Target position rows
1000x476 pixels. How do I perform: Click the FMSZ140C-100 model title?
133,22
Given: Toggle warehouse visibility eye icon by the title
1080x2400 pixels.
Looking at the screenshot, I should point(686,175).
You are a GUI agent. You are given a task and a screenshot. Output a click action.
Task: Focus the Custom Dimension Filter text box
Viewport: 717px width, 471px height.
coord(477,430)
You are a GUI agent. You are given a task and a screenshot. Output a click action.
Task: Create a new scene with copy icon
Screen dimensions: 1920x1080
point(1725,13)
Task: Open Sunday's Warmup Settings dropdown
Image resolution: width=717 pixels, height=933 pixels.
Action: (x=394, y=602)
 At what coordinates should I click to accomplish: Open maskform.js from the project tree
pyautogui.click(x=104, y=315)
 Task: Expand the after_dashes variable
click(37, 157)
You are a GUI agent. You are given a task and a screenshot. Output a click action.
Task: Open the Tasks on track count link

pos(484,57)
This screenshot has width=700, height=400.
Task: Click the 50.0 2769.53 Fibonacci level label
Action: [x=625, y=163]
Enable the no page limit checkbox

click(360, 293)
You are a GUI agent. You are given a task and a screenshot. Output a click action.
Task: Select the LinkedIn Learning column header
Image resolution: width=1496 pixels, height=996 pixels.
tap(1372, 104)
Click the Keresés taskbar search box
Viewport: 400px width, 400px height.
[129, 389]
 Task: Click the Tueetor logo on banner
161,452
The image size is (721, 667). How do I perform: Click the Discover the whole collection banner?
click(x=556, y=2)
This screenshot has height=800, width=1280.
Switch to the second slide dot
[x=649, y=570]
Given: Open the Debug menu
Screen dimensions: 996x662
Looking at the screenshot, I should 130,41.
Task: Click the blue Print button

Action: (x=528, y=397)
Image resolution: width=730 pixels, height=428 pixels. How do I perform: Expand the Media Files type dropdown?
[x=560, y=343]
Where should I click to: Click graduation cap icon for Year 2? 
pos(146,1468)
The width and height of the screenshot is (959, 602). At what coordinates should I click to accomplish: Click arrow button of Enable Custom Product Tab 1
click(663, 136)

WORK TO BE COMPLETED — Put every line of the rows above into a Markdown table with two columns, No. and Line. Number each line, and leave out blank lines.

RESULT OF THIS TASK —
| No. | Line |
|---|---|
| 1 | 1000x476 pixels. How do I perform: Click the FMSZ140C-100 model title? |
| 2 | 133,22 |
| 3 | Given: Toggle warehouse visibility eye icon by the title |
| 4 | 1080x2400 pixels. |
| 5 | Looking at the screenshot, I should point(686,175). |
| 6 | You are a GUI agent. You are given a task and a screenshot. Output a click action. |
| 7 | Task: Focus the Custom Dimension Filter text box |
| 8 | Viewport: 717px width, 471px height. |
| 9 | coord(477,430) |
| 10 | You are a GUI agent. You are given a task and a screenshot. Output a click action. |
| 11 | Task: Create a new scene with copy icon |
| 12 | Screen dimensions: 1920x1080 |
| 13 | point(1725,13) |
| 14 | Task: Open Sunday's Warmup Settings dropdown |
| 15 | Image resolution: width=717 pixels, height=933 pixels. |
| 16 | Action: (x=394, y=602) |
| 17 |  At what coordinates should I click to accomplish: Open maskform.js from the project tree |
| 18 | pyautogui.click(x=104, y=315) |
| 19 |  Task: Expand the after_dashes variable |
| 20 | click(37, 157) |
| 21 | You are a GUI agent. You are given a task and a screenshot. Output a click action. |
| 22 | Task: Open the Tasks on track count link |
| 23 | pos(484,57) |
| 24 | This screenshot has width=700, height=400. |
| 25 | Task: Click the 50.0 2769.53 Fibonacci level label |
| 26 | Action: [x=625, y=163] |
| 27 | Enable the no page limit checkbox |
| 28 | click(360, 293) |
| 29 | You are a GUI agent. You are given a task and a screenshot. Output a click action. |
| 30 | Task: Select the LinkedIn Learning column header |
| 31 | Image resolution: width=1496 pixels, height=996 pixels. |
| 32 | tap(1372, 104) |
| 33 | Click the Keresés taskbar search box |
| 34 | Viewport: 400px width, 400px height. |
| 35 | [129, 389] |
| 36 |  Task: Click the Tueetor logo on banner |
| 37 | 161,452 |
| 38 | The image size is (721, 667). How do I perform: Click the Discover the whole collection banner? |
| 39 | click(x=556, y=2) |
| 40 | This screenshot has height=800, width=1280. |
| 41 | Switch to the second slide dot |
| 42 | [x=649, y=570] |
| 43 | Given: Open the Debug menu |
| 44 | Screen dimensions: 996x662 |
| 45 | Looking at the screenshot, I should 130,41. |
| 46 | Task: Click the blue Print button |
| 47 | Action: (x=528, y=397) |
| 48 | Image resolution: width=730 pixels, height=428 pixels. How do I perform: Expand the Media Files type dropdown? |
| 49 | [x=560, y=343] |
| 50 | Where should I click to: Click graduation cap icon for Year 2?  |
| 51 | pos(146,1468) |
| 52 | The width and height of the screenshot is (959, 602). At what coordinates should I click to accomplish: Click arrow button of Enable Custom Product Tab 1 |
| 53 | click(663, 136) |